Why Bettors Are Switching

Prediction market users will require more than just a new experience to continue using prediction markets. Experienced traders know these products also have structural benefits that allow them to benefit from their betting experiences quickly. For example, price setting by competitive bidders is usually better than the price setting of a sportsbook where there is a fixed margin. In addition to selling positions prior to an event ending (a function similar to early cash out for each contract), they do not face trading restrictions/bans as experienced traders frequently do at sportsbooks. On some platforms, the tax treatment for profit from event contracts may differ than winnings from a traditional gamble; however, all traders need to verify this information with a tax advisor.

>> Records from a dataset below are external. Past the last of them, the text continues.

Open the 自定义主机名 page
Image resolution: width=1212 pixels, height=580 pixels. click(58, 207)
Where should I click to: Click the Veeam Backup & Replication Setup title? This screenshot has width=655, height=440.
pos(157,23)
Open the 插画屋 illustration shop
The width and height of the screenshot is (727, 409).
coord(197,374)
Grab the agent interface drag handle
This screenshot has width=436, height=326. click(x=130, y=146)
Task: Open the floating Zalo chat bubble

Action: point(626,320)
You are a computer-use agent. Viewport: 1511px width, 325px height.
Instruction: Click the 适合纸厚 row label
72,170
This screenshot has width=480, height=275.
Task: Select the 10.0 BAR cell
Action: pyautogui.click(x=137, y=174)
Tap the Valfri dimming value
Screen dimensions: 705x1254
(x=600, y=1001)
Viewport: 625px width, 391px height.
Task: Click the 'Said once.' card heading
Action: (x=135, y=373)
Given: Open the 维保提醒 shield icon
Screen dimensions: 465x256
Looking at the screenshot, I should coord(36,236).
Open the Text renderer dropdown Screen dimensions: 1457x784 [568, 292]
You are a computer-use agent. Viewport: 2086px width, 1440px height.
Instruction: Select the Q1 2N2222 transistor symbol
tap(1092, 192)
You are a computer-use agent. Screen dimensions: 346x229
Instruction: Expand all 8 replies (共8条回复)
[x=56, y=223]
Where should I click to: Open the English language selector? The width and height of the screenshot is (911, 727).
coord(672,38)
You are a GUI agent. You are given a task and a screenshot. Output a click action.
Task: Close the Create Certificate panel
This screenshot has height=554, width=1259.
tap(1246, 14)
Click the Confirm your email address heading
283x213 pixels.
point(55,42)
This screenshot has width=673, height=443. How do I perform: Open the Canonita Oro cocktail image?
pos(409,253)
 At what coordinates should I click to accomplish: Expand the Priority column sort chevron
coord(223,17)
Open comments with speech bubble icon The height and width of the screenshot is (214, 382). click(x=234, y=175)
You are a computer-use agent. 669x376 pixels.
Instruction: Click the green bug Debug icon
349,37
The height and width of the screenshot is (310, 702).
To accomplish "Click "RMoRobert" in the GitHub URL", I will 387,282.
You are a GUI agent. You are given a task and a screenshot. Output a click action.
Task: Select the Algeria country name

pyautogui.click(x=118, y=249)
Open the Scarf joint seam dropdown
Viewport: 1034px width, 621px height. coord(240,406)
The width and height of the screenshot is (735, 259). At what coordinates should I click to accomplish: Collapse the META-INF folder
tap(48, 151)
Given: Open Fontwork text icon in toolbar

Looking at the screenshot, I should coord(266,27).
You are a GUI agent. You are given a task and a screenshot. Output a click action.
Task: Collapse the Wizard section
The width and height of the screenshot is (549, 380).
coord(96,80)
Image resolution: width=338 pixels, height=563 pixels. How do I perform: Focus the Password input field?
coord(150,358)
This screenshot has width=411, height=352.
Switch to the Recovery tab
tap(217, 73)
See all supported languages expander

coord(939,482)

While these structural benefits exist, there are drawbacks to using a prediction market. There is typically low liquidity for small markets; most parlay and exotic wagering options are unavailable; and consumers enjoy very few protections created through state gaming laws, such as responsible gaming measures, dispute resolution processes and others available on traditional gaming exchanges.

The 2026 World Cup: A Defining Stress Test

This year’s tournament will likely be the most extensive “live experiment” conducted within this industry. A projected $2.37B in World Cup betting/World Cup trade volume can simply be explained as follows; each one dollar in Super Bowl volume will generate $1.72 in World Cup volume based on 104 games over 6 weeks and states that are currently unable to offer sports books.

If these projections hold true, the current 100% (zero) sports volume for prediction markets will have expanded to capture the equivalent of approximately 75% of all legal sports book handle for the same game/event in less than 18 months.

Where This Goes Next

The growth curve of prediction markets faces three major unanswered questions. Ultimately, courts will have to settle the jurisdiction dispute (federal vs state). Congress may also decide the category (in favor of or against) by statute. Furthermore, the companies operating these markets must demonstrate that they are able to maintain fair market conditions with their large-scale offerings; currently thin markets for remote and relatively unknown events continue to be vulnerable to market manipulations. It appears unlikely that the market will again fade into obscurity. Millions of people in America own accounts, institutional investors are committed to this new asset class and there is proven demand from users who regulatory agencies will find it difficult to eliminate. What started as an entertaining and trivial means of using prediction markets to forecast election results has evolved into a permanent component of the U.S. betting/trading marketplace.